"Berbagai bentuk teror (seperti) peretasan, pengawasan WhatsApp (WA), teror telepon, dan pengawasan email," ujar Direktur Center for Media and Democracy LP3ES Wiji Wijayanto dalam diskusi virtual, Kamis, 4 Maret 2021.
Wiji mencontohkan beberapa aktivis mendapatkan teror siber. Seperti kasus peretasan WA milik Ravio Patra pada 22 April 2020. Hal itu justru membuat Ravio ditangkap polisi atas tuduhan penyebaran berita onar melalui nomor WA-nya.

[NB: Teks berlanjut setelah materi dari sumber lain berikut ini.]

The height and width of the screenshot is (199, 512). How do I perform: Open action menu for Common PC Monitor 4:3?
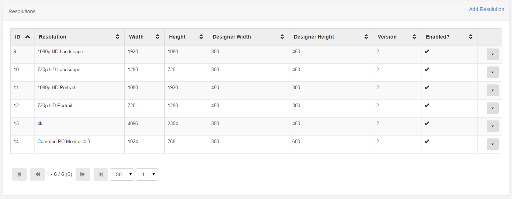tap(493, 144)
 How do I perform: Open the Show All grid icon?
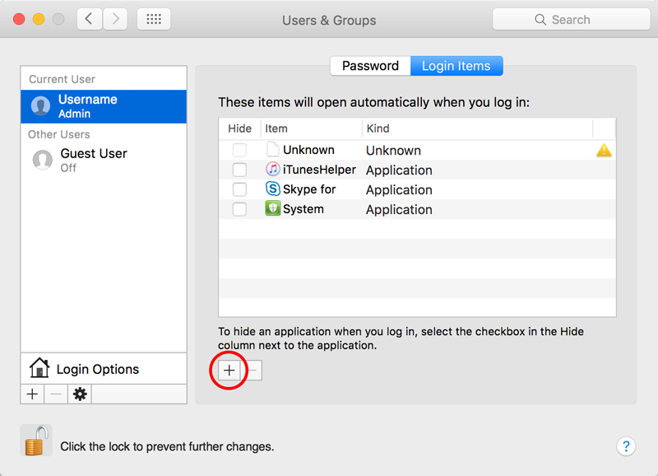(153, 19)
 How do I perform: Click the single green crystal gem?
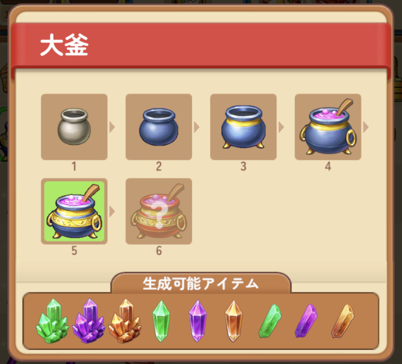coord(161,321)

Kemudian, peretasan akun Instagram milik Pimpinan Redaksi Koran Tempo Budi Setyarso. Peretasan terjadi saat Budi memandu diskusi virtual yang membahas kasus teror terhadap mahasiwa di Universitas Gadjah Mada, pada 31 Mei 2020.
(Baca: 21 Akun Medsos Dapat Peringatan dari Virtual Police)

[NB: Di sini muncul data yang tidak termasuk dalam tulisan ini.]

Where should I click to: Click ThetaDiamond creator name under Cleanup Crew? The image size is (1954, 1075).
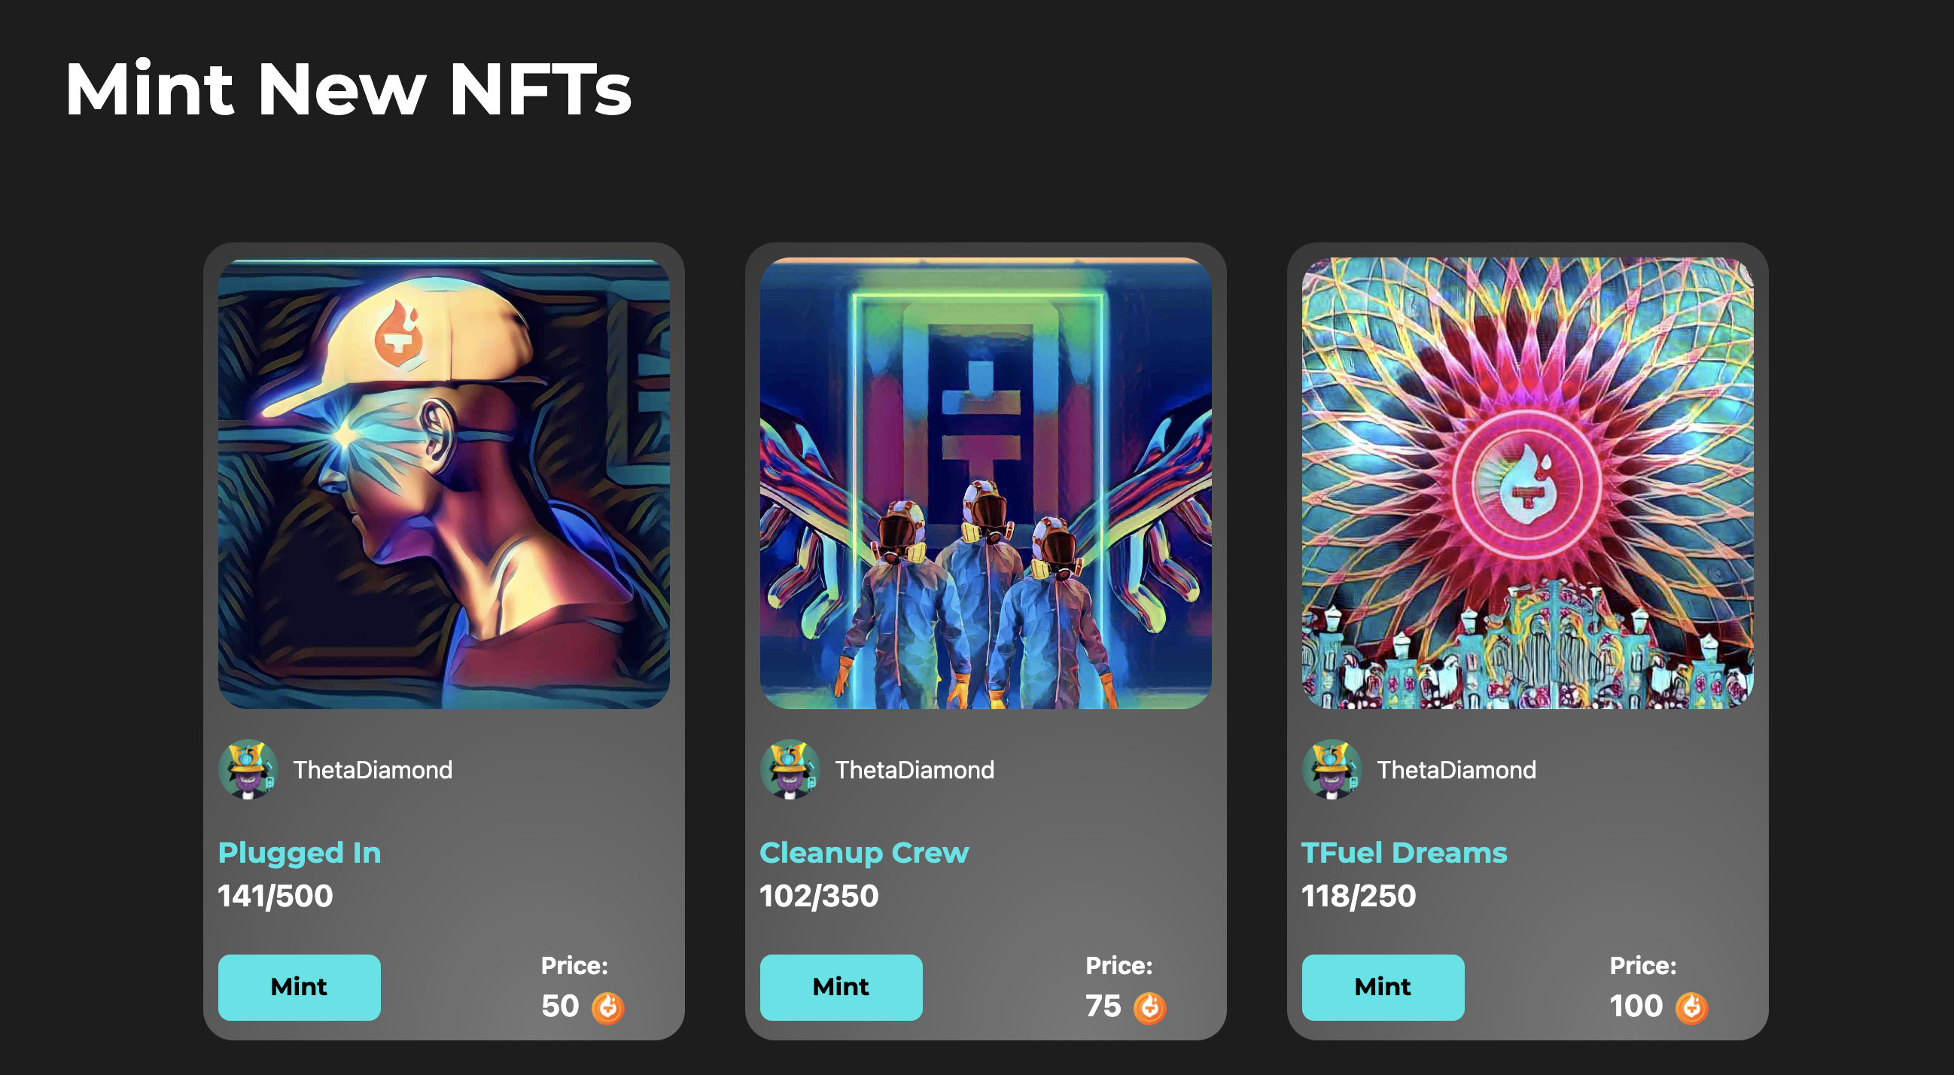[915, 770]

Selanjutnya, perentasan akun Twitter pribadi milik epidemiolog Pandu Riono pada 19 Agustus 2020. Peretasan diduga usai ia mengkritik pemerintah terkait penanganan pandemi covid-19. Serta masih ada beberapa kasus lain yang mengancam aktivis prodemokrasi.

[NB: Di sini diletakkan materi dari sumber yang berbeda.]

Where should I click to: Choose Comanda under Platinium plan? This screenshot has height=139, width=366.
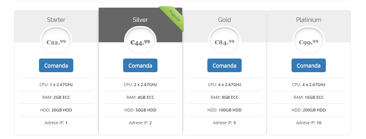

"Kita masih belum lihat solusi dari permasalahan ini, meskipun polisi siber sudah ada sejak lama," tutur dia.
Wiji menyebut negara telah memberikan anggaran Rp937 miliar untuk aktivitas digital kepolisian. Namun, dana tersebut tidak digunakan secara maksimal.
"Sejauh ini kita melihat bahwa alih-alih mendorong kebebasan berekspresi, polisi siber dan polisi virtual justru menciptakan persepsi ancaman," tutur dia.